Der Streik fand starkes Echo: Die Belegschaft von Menck und Hambrock erklärte sich mit den Forderungen bei Fette solidarisch, die Hamburger Werftarbeiter spendeten einen halben Stundenlohn für die Streikkasse. Die Altonaer SPD und KPD forderten in Solidaritätsadressen die Entfernung von Kruse. Die Vertreterversammlung der IG Metall in Hamburg würdigte den Streik als Zeichen von Solidarität. Erreicht wurde die Wiederaufnahme des Verfahrens gegen Kruse. Im März 1948 versuchte Kruse erneut die Leitung des Betriebes zu übernehmen, obwohl er noch nicht entnazifiziert war. „Kruse ist da, Maschinen aus“, titelte die Hamburger Volkszeitung vom 14. April 1948. Mit einem einmonatigen Streik gelang es der Fette-Belegschaft, Kruse bis zu dem Berufungsspruch aus dem Betrieb fernzuhalten. Doch 1949 war Hans Kruse wieder in der Leitung seiner Firma tätig – offensichtlich hatte der deutsche Berufungsausschuss positiv für ihn entschieden.
In der Nachkriegszeit expandierte die Firma schon nach kurzer Zeit wieder. 1952/53 verlagerte man die gesamte Produktion nach Schwarzenbek am Sachsenwald. Das Unternehmen zählte 700 zum Teil hochqualifizierte Arbeitskräfte. Ein großer Teil der Spitzenkräfte wollte nicht mit nach Schwarzenbek und kündigte; der Firmenleiter Kruse bezeichnet sie als „Fahnenflüchtige“ und setzte sich damit erneut der Kritik aus der Belegschaft aus. Die Firma Fette expandierte weiterhin, die Zahl der Beschäftigten sollte bis 1967 auf über 1300 steigen. Nach dem Ausscheiden von Carl Fette als Teilinhaber im Jahre 1955 wurde Hans Kruse Alleininhaber der Firma. Seit 1963 Vizepräsident der Industrie- und Handelskammer zu Lübeck, wurde ihm 1966 im Alter von 70 Jahren das Bundesverdienstkreuz verliehen. Seine umstrittene Vergangenheit schien vergessen.

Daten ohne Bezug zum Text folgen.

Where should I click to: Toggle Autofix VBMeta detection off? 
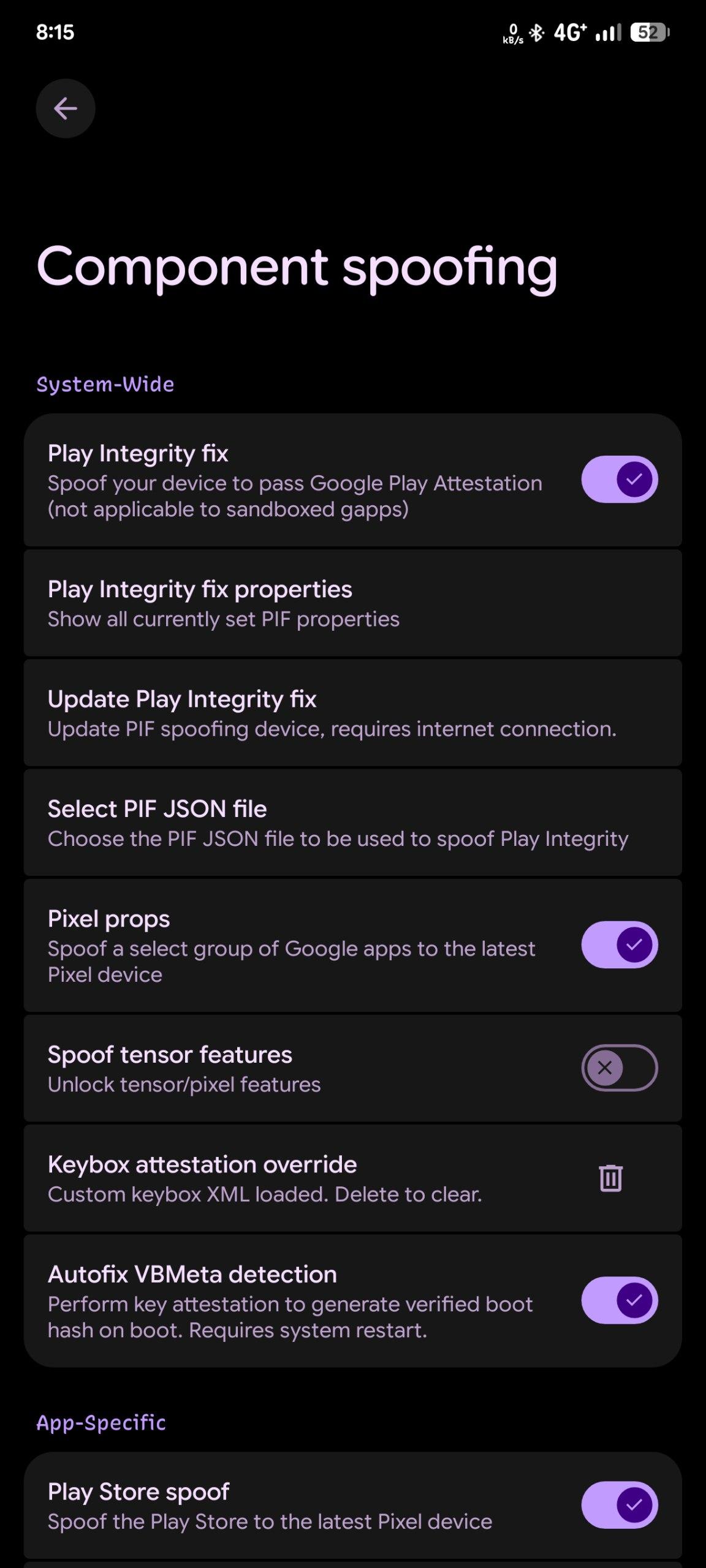point(619,1300)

1971 verkauft Hans Kruse das Unternehmen an den Saarberg-Konzern, die Einzelfirma wurde in eine GmbH umgewandelt. Seit Ende der 1980er Jahre gehört Fette mit dem Standort Schwarzenbek und den Produktionsschwerpunkten Präzisionswerkzeuge und Tablettiertechnologie zur LMT Leitz Metalworking Technology Group.